Los italianos tienen en su alma el azul del cielo de Roma, el brillo del sol de la Toscana, el verde intenso de la Umbria, el mar de Nápoles, el encanto de Venecia, la magia de Asís y la pasión de las islas. Es un pueblo que siente con intensidad tanto la alegría como la tragedia. Un pueblo para el cual el amor es el motor de la vida. En la cinta La vida es bella, Roberto Begnini nos relata cómo la vida puede seguir siendo bella aun en las peores circunstancias. Y los italianos son así.
Hace aproximadamente un año fui a almorzar con Ángela, una amiga griega. Hablando justamente de La vida es bella, que acababan de estrenar, Ángela me contó que cuando estalló la II Guerra Mundial ella tenía siete años. Su pueblo en Grecia fue ocupado por el ejército italiano. Lo más interesante de la conversación fue la percepción que ella tenía de aquel hecho. Contrario a la tendencia que tenemos de pensar mal del comportamiento de un ejército invasor, Ángela conservaba los mejores recuerdos de los italianos que ocuparon su pueblo natal, cerca de Atenas.

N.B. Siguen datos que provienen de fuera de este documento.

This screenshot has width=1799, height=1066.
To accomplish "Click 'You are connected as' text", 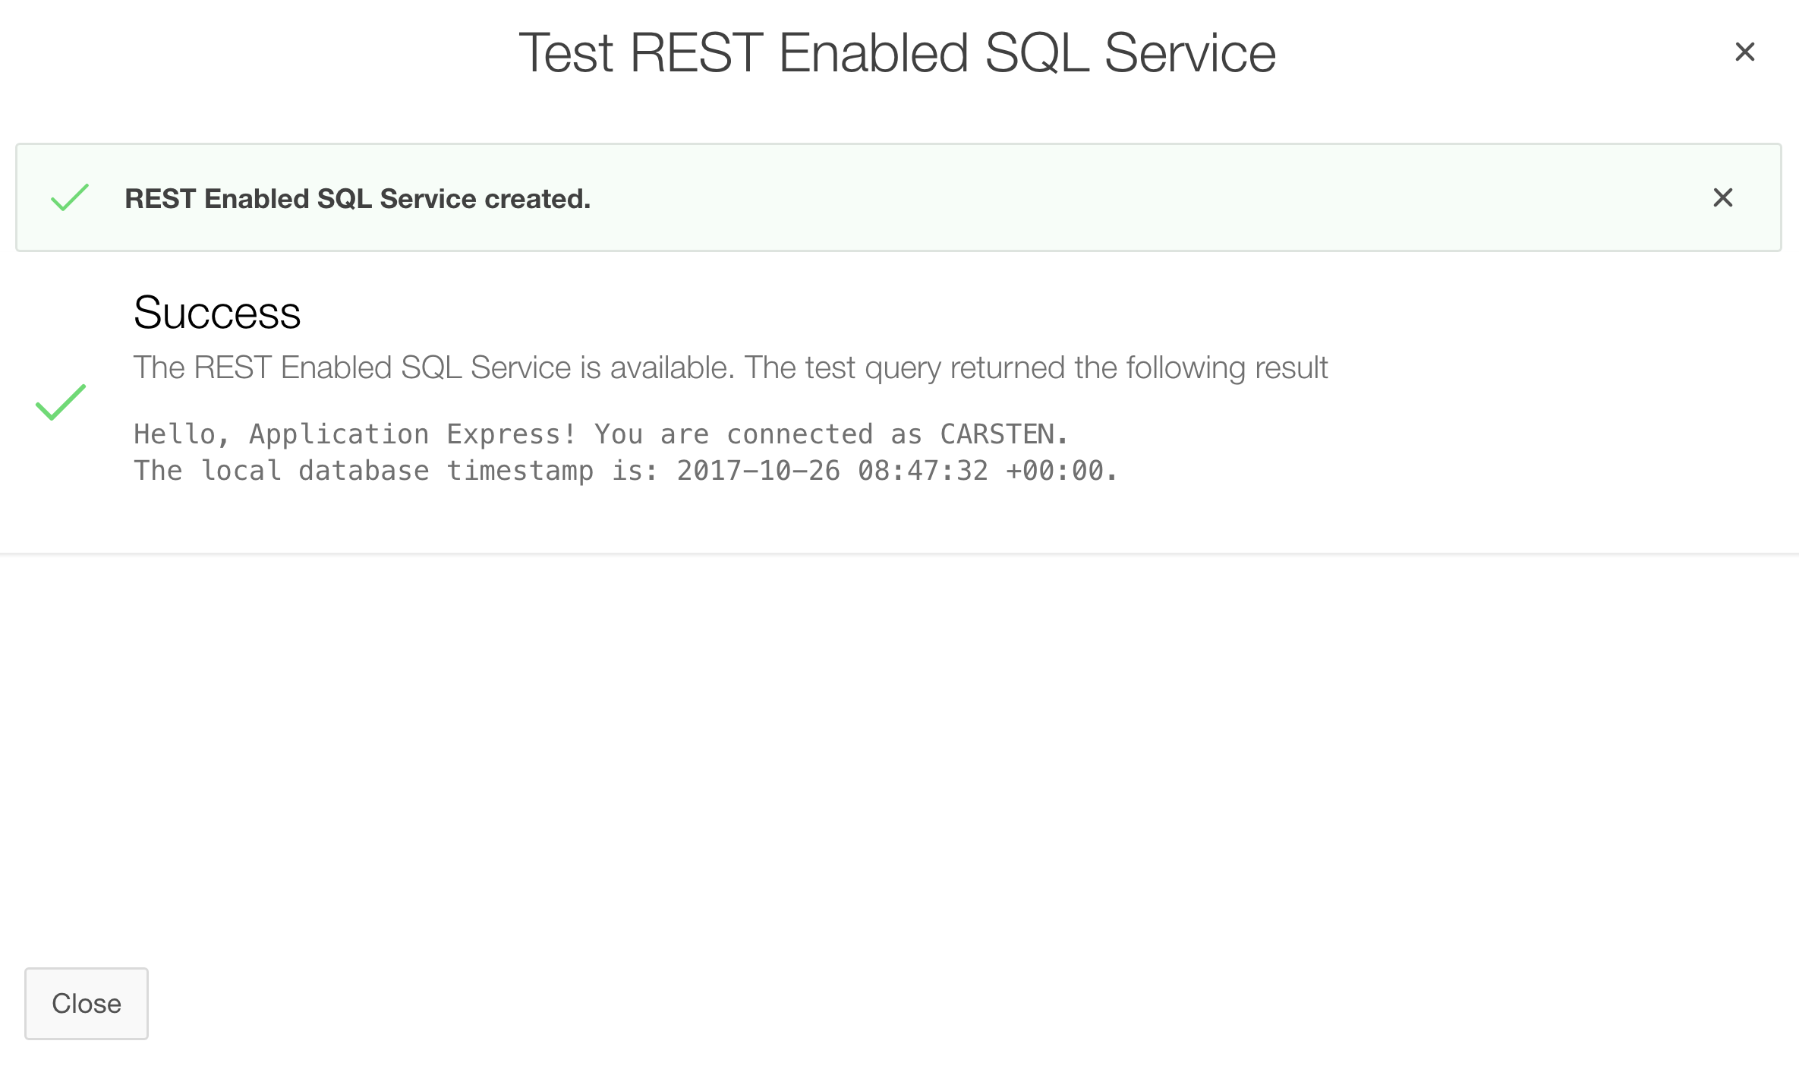I will click(758, 434).
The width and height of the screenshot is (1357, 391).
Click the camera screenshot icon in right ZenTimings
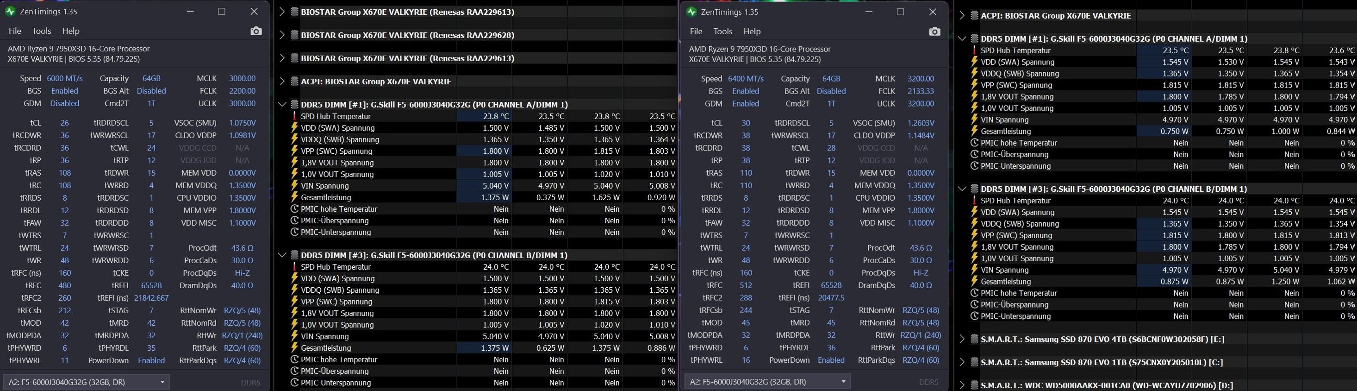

Los soldados italianos nunca tomaron nada por la fuerza. A veces iban a su casa pidiendo pan o aceite de oliva. La madre de Ángela les señalaba a los niños: «Si yo les doy mi pan y mi aceite, ¿qué van a comer i bambini?». Invariablemente, los italianos se marchaban excusándose, y volvían luego, con comida para los niños. La primera película que mi amiga vio en su vida fue una que los soldados italianos trajeron y proyectaron en la plaza para todo el pueblo. Y Angela todavía tararea arias de ópera de Verdi, Puccini y Donizetti y canciones napolitanas que ponían a todo volumen en el tocadiscos de una posada cercana a su casa.
«Los italianos son personas extremadamente civilizadas. Nunca nos trataron como si ellos fueran los vencedores y nosotros los vencidos, sino como seres humanos. Eran conscientes del respeto a la dignidad humana», me dijo Ángela.
A pesar de los horrores del fascismo, las mafias y las fechorías de los Borgia, Italia siempre será Italia. «Personas civilizadas». Quizás esta sea la mejor definición del pueblo italiano. La historia de Italia es un canto a la vida y a la esperanza de un mundo mejor, Italia es la perfecta simbiosis entre trabajo y disfrute. Una vez oí decir, no sé en dónde, que en muchas partes del mundo se vive para trabajar, pero que los italianos trabajan para vivir.
Todavía la canción «Al di la» estremece a quienes se enamoraron con sus notas y la mágica voz de Emilio Pericoli, que salía de un altavoz en un funicular en la película Los amantes deben aprender. Hoy son las voces de Andrea Bocelli y Eros Ramazotti las que sirven de marco para los amores profundos.
Todos, en algún momento, hemos sido movidos o conmovidos por alguien o algo venido de Italia, y en ese momento, también hemos sido italianos.
A mí el «Va pensiero» me emociona hasta las lágrimas.
Y cuando oigo en la voz de Carusso, o la de Pavarotti la más famosa de todas las canciones napolitanas, ¡siento que ese sol también es mío!